What are your favorite pairings?

I really like pairing champagne with fried things. Fried chicken and champagne is one of my favorite things in the world. In the world of wine, you really focus on wine pairings and flavor pairings. But I think that the champagne and fried chicken thing gives you another element that you can’t get out of wine pairings, and texture. I’ve typically found myself drinking a lot of dry rosé from France with charcuterie. I like the freshness and crisp of the rosé with something like cured meat; it works really well. And I think the ultimate pairing for me is red Burgundy or Syrah with pizza. Pepperoni pizza and northern Rhône Syrah is pretty amazing.

What are some wine-and-food-pairing fiascos? What would you never do?

We see this at Grill: A lot of people drink reds with oysters, and it hurts me so much — the nature of what you do with oysters and that crisp freshness. You drink something that’s a richer, heavier red wine with that? For me, that’s the biggest faux pas.

This may be a plebeian question: Who’s buying these beautiful $20,000 bottles of wine?

Within the $5,000 to $10,000 bottles. I think that people are buying those, and I think they’re special occasion wines or also people who really know about wine. … You can’t find them, or they’re very rare, or if you can find them, they’re usually double or triple the price. And then the $20,000 bottles of wine are definitely statement pieces. They’re pieces of history and things you’ll never see again. And I would say, yes, people buy them. The people buying those wines are real collectors who know the value of those wines, and half of the reason that they drink them is just because they can drink them at an affordable price at a restaurant — and that is very hard to find nowadays.
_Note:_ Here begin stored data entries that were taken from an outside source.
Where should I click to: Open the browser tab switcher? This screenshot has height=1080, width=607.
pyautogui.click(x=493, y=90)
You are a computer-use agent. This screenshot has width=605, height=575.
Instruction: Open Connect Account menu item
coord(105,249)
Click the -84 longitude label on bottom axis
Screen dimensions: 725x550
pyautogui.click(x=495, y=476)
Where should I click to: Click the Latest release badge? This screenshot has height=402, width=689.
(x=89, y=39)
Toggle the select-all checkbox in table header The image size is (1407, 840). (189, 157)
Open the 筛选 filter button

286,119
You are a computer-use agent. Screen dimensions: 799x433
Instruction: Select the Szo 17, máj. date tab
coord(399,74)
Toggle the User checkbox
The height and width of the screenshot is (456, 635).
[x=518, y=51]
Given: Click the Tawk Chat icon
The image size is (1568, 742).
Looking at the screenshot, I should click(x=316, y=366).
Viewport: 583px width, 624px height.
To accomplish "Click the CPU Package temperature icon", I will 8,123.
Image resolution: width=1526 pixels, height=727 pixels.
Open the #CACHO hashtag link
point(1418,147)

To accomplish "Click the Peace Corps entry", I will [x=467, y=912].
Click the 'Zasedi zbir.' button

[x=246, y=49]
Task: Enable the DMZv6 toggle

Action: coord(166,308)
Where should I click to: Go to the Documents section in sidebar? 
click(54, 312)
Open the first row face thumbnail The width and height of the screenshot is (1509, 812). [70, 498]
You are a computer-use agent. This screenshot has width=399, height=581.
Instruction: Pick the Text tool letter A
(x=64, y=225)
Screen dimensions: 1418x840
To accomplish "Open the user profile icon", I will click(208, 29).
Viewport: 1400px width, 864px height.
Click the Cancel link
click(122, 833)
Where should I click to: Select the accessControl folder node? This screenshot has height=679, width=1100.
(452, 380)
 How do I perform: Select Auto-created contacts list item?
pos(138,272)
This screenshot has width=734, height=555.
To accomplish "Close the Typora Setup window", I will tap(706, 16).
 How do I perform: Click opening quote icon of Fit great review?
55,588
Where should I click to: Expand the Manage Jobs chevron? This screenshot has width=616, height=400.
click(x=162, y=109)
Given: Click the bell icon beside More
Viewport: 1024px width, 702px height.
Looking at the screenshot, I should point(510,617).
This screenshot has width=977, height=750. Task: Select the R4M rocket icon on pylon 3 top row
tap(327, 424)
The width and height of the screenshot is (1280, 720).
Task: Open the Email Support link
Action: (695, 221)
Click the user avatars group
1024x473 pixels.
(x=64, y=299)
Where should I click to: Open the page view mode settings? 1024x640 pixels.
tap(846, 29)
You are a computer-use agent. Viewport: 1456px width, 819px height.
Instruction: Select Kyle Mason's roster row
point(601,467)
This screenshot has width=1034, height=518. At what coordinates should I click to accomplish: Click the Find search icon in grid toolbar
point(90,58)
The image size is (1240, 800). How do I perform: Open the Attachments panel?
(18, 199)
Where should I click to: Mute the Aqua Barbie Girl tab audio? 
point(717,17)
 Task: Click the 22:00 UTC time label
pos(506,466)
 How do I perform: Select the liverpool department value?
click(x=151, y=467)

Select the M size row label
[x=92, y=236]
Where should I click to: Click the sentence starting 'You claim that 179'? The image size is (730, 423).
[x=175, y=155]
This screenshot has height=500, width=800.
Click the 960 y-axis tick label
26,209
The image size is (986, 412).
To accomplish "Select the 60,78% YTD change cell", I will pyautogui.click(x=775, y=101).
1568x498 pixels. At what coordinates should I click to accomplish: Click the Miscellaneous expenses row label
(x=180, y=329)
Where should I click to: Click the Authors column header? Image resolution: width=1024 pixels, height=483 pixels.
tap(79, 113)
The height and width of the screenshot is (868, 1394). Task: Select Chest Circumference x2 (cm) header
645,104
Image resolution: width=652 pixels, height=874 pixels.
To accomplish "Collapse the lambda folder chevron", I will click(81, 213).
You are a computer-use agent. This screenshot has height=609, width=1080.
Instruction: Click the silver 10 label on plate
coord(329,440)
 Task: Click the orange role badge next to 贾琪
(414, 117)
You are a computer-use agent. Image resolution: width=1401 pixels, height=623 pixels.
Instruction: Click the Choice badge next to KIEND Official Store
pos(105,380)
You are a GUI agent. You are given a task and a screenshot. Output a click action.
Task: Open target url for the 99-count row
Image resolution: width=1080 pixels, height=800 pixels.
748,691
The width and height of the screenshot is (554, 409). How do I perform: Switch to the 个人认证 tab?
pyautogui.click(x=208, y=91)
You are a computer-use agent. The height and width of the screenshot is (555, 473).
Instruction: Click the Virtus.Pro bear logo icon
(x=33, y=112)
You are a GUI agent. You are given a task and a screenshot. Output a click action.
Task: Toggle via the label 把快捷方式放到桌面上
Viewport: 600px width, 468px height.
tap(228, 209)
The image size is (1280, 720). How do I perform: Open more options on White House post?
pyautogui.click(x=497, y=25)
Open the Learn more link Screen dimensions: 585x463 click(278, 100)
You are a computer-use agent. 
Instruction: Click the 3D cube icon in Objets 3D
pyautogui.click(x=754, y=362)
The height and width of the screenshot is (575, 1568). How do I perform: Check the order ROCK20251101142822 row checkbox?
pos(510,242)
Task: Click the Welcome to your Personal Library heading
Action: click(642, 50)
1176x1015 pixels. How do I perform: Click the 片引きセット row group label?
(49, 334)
I mean, I’ll give you an example of one of our wines. So one of the wines that we serve is Domaine de La Romanée-Conti. I think we have a couple of bottles anywhere from $10,000 to $14,000. And those wines are selling at auction now for $18,000 to $25,000. So if you can find it for $10,000 less at a restaurant, and you’re a collector who purchases these wines anyway, I think that’s where we really start to see a lot of those high-end sales.

Where do you drink or eat when you’re not working? What are your favorite off-the-clock spots?

Ivory Pearl is probably one of my favorites, right by my house. It’s a seafood place that focuses on really amazing cocktails from the guys who own Blossom Bar and Baldwin Bar. I really love Sarma in Somerville; it’s probably one of my favorite spots. My wife and I try to find a different place every month. Hojoko is another great go-to of mine; sake and fried chicken and sushi are some of my favorite things.

Favorite takeout spot?

Ooh. We love Mahaniyom. It’s one of my favorite restaurants in the city. It’s this small Thai place right down the street from Blossom Bar. I think it’s the greatest Thai food I’ve ever had. And, if you’re getting sushi, FuGakyu is a really amazing sushi spot. For pizza, we do Stoked or Prairie Fire.

Favorite $20 bottle of wine?

Everything in Chablis from basic to high-end is a great bottle to start with: crisp, not too much oak on it, a true crowd-pleaser.

Interview has been edited and condensed.